Recorded data
>> start

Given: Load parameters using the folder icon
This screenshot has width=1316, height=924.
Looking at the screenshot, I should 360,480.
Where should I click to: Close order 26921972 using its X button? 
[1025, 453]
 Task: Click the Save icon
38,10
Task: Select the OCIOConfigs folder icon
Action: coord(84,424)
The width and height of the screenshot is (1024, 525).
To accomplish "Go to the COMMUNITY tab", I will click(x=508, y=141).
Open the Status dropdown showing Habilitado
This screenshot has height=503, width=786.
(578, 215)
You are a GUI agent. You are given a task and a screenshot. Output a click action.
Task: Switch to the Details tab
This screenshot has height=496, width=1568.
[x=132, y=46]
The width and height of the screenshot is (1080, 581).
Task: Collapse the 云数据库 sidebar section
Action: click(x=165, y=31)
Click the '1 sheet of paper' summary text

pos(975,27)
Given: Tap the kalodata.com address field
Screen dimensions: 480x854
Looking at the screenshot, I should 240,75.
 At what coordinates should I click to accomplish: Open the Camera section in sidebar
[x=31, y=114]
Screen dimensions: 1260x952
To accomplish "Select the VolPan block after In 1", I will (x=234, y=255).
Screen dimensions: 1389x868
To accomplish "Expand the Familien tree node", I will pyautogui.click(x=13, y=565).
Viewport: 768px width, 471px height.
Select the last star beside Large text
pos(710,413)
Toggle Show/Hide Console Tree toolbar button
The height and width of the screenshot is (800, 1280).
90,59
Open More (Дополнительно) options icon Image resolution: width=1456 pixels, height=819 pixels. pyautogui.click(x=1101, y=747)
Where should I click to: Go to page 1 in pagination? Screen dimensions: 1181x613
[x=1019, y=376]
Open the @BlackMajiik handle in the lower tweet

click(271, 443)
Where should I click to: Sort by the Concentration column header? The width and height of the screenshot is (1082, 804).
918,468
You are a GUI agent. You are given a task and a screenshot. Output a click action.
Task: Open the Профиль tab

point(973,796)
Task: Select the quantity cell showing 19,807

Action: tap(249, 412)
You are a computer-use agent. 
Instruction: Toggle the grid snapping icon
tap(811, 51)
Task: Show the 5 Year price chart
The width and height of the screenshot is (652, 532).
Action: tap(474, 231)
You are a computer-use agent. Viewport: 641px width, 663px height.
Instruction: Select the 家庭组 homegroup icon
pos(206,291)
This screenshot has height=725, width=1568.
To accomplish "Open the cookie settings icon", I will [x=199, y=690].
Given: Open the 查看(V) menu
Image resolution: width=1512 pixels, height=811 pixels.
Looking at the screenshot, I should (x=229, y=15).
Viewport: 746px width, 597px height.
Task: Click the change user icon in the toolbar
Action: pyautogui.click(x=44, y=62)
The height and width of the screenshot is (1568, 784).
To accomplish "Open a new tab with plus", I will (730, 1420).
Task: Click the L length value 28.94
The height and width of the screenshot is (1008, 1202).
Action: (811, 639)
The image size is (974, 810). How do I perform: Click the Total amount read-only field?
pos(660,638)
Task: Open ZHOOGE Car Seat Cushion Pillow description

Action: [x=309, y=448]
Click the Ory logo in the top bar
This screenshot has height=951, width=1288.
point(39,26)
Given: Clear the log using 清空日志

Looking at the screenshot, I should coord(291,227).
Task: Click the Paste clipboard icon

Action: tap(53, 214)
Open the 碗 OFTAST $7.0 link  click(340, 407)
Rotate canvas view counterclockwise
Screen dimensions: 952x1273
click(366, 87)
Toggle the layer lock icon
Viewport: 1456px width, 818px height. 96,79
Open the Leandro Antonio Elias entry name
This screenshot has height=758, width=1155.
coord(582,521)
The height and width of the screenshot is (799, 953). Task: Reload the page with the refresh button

>> end

What the task requires
Repeat all of the lines above word for word.

Exercise response
Given: Load parameters using the folder icon
This screenshot has width=1316, height=924.
Looking at the screenshot, I should 360,480.
Where should I click to: Close order 26921972 using its X button? 
[1025, 453]
 Task: Click the Save icon
38,10
Task: Select the OCIOConfigs folder icon
Action: coord(84,424)
The width and height of the screenshot is (1024, 525).
To accomplish "Go to the COMMUNITY tab", I will click(x=508, y=141).
Open the Status dropdown showing Habilitado
This screenshot has height=503, width=786.
(578, 215)
You are a GUI agent. You are given a task and a screenshot. Output a click action.
Task: Switch to the Details tab
This screenshot has height=496, width=1568.
[x=132, y=46]
The width and height of the screenshot is (1080, 581).
Task: Collapse the 云数据库 sidebar section
Action: click(x=165, y=31)
Click the '1 sheet of paper' summary text

pos(975,27)
Given: Tap the kalodata.com address field
Screen dimensions: 480x854
Looking at the screenshot, I should 240,75.
 At what coordinates should I click to accomplish: Open the Camera section in sidebar
[x=31, y=114]
Screen dimensions: 1260x952
To accomplish "Select the VolPan block after In 1", I will (x=234, y=255).
Screen dimensions: 1389x868
To accomplish "Expand the Familien tree node", I will pyautogui.click(x=13, y=565).
Viewport: 768px width, 471px height.
Select the last star beside Large text
pos(710,413)
Toggle Show/Hide Console Tree toolbar button
The height and width of the screenshot is (800, 1280).
90,59
Open More (Дополнительно) options icon Image resolution: width=1456 pixels, height=819 pixels. pyautogui.click(x=1101, y=747)
Where should I click to: Go to page 1 in pagination? Screen dimensions: 1181x613
[x=1019, y=376]
Open the @BlackMajiik handle in the lower tweet

click(271, 443)
Where should I click to: Sort by the Concentration column header? The width and height of the screenshot is (1082, 804).
918,468
You are a GUI agent. You are given a task and a screenshot. Output a click action.
Task: Open the Профиль tab

point(973,796)
Task: Select the quantity cell showing 19,807

Action: tap(249, 412)
You are a computer-use agent. 
Instruction: Toggle the grid snapping icon
tap(811, 51)
Task: Show the 5 Year price chart
The width and height of the screenshot is (652, 532).
Action: tap(474, 231)
You are a computer-use agent. Viewport: 641px width, 663px height.
Instruction: Select the 家庭组 homegroup icon
pos(206,291)
This screenshot has height=725, width=1568.
To accomplish "Open the cookie settings icon", I will [x=199, y=690].
Given: Open the 查看(V) menu
Image resolution: width=1512 pixels, height=811 pixels.
Looking at the screenshot, I should (x=229, y=15).
Viewport: 746px width, 597px height.
Task: Click the change user icon in the toolbar
Action: pyautogui.click(x=44, y=62)
The height and width of the screenshot is (1568, 784).
To accomplish "Open a new tab with plus", I will (730, 1420).
Task: Click the L length value 28.94
The height and width of the screenshot is (1008, 1202).
Action: (811, 639)
The image size is (974, 810). How do I perform: Click the Total amount read-only field?
pos(660,638)
Task: Open ZHOOGE Car Seat Cushion Pillow description

Action: [x=309, y=448]
Click the Ory logo in the top bar
This screenshot has height=951, width=1288.
point(39,26)
Given: Clear the log using 清空日志

Looking at the screenshot, I should coord(291,227).
Task: Click the Paste clipboard icon

Action: tap(53, 214)
Open the 碗 OFTAST $7.0 link  click(340, 407)
Rotate canvas view counterclockwise
Screen dimensions: 952x1273
click(366, 87)
Toggle the layer lock icon
Viewport: 1456px width, 818px height. 96,79
Open the Leandro Antonio Elias entry name
This screenshot has height=758, width=1155.
coord(582,521)
The height and width of the screenshot is (799, 953). Task: Reload the page with the refresh button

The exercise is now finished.